German classical scholar (1848-1888)

Paul Heinrich Emil Baehrens (24 September 1848, in Bayenthal – 26 September 1888, in Groningen) was a German classical scholar.

After completing his studies he became Privatdozent at Jena. In 1877 he was appointed ordinary professor at the University of Groningen. He published editions of many Latin authors, including Catullus, Propertius and minor poets.

His son Wilhelm Baehrens also became a classical scholar.

==Life==

Baehrens was the son of Paul Baehrens, a businessman, and his wife Maria (née Hagen). After the death of his father (1850), his mother married Dr. G. A. Hesse, who became like a second father to Baehrens. He was originally supposed to become a businessman, but in accordance with his aptitude Baehrens attended the Friedrich-Wilhelm-Gymnasium in Cologne. And after his final exam, he began his studies in classical philology at the Rheinische Friedrich-Wilhelms-Universität Bonn. His teachers included Jacob Bernays, Franz Bücheler, Friedrich Heimsoeth, Joseph Klein, August Reifferscheid, Franz Ritter, and Anton Springer. Most influential on Baehrens was Lucian Müller, as well as Otto Jahn and Hermann Usener, who gave him metrical and paleographical exercises, which brought him in 1868 to the Philological Seminar. In 1870 Baehrens took the "Oberlehrerexamen" and earned his doctorate. From 1871 to 1872 he deepened his studies at the University of Leipzig with the critic Friedrich Ritschl. Finally, he undertook his first educational trip, where he saw antique manuscripts in Munich, Milan, Bologna, Pisa, Venice, Florence, Lucca, Siena, Rome, and Naples. In Rome he stayed six months at the Deutsches Archaeologisches Institut, where he gained many contacts.

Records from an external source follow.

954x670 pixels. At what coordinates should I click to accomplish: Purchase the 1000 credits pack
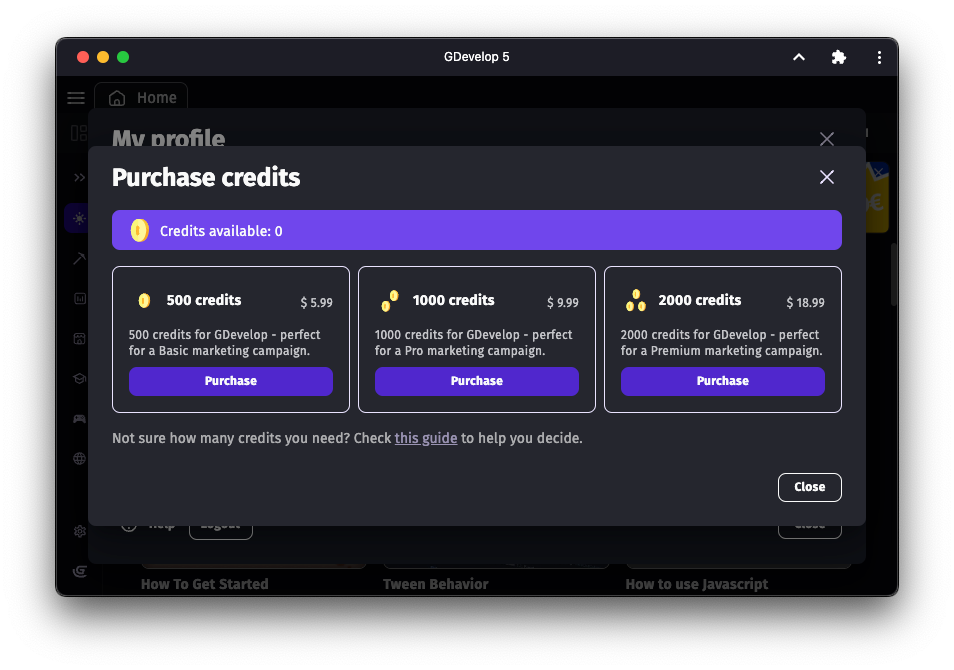coord(477,381)
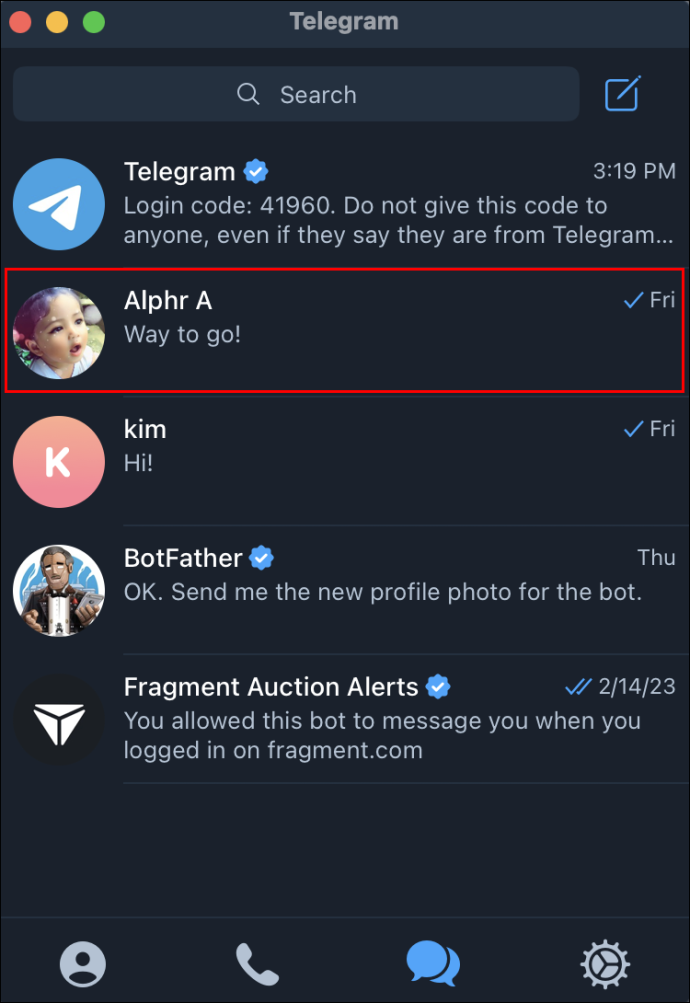
Task: Click the Alphr A profile photo
Action: (59, 333)
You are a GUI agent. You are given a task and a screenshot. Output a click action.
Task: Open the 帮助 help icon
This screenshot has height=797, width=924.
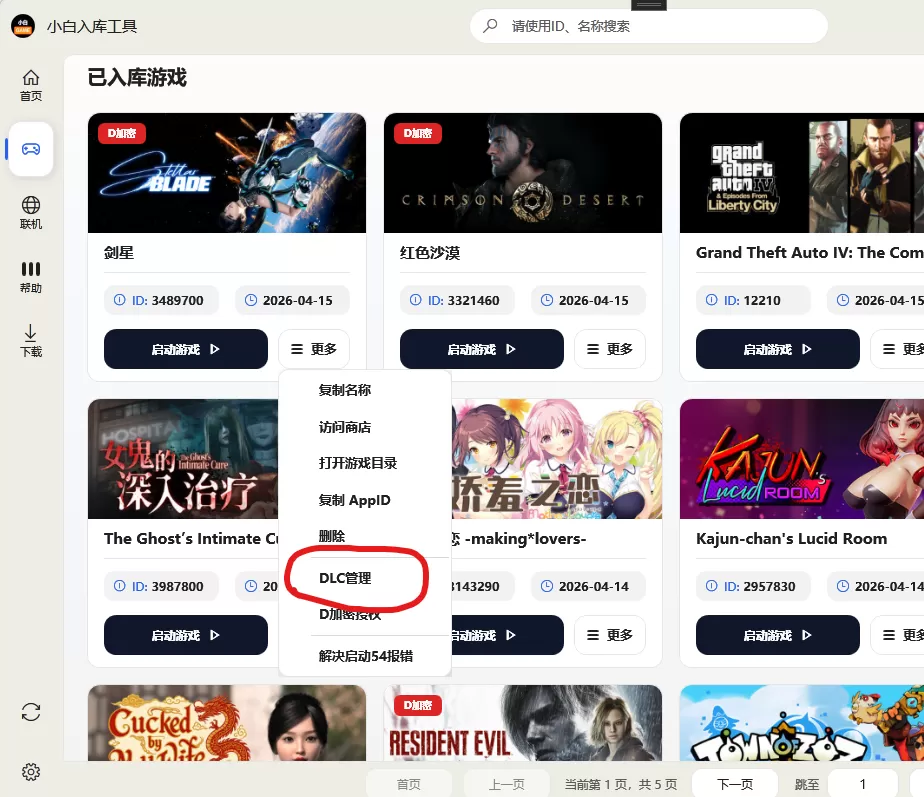(31, 277)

After his return in the autumn of 1873 Baehrens qualified as a professor at the Friedrich-Schiller-Universität Jena with the article "De Sulpiciae quae vocatur satira, commentatio philologica". In the following years he took further research trips: from January to April 1874 he visited the libraries of Löwen, Brüssel, and Paris, and from March to August 1875, Paris, London, and Oxford. In the summer semester of 1877 he was given the position of professor, and spent several years as a professor at the University of Groningen In the next eleven years he held many lectures and visited the library in London once again. In Groningen he married the daughter of his colleague Willem Hecker, a professor of history. On 26 September he succumbed to an abscess of the brain after 26 days. One of his three surviving children, Wilhelm Baehrens, became a classical philologist.

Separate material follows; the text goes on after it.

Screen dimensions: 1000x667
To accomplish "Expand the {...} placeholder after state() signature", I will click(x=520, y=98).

During his research, Emil Baehrens brought forth many important editions of different Latin authors, including Catullus ("Catulli Veronensis liber", 1876, with a large commentary published as second volume in 1885), "Panegyrici Latini", Gaius Valerius Flaccus ("C. Valeri Flacci Setini Balbi Argonauticon libri octo"), Publius Papinius Statius ("Silvae"), Tibullus ("Tibullinische Blätter"), Sextus Propertius, Horace ("Lectiones Hortianae"), Tacitus ("Dialogus de oratoribus"), and Minucius Felix ("Octavius").

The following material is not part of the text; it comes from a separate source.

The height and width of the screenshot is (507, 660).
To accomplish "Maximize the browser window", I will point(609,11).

His greatest undertaking were the "Poetae Latini minores", which from 1879 until 1883 appeared in five volumes from the publisher Teubner-Verlag. They were newly edited by Friedrich Karl Vollmer from 1910 until 1923. The first edition appeared in 1930 as a new adaptation by Willy Morel. As a continuation of the collection Baehrens published in 1886 through the Teubner-Verlag the "Fragmenta poetarum Romanorum", which are today separated from the "Fragmenta poetarum Latinorum" by Willy Morel, Karl Büchner, and Jürgen Blänsdorf.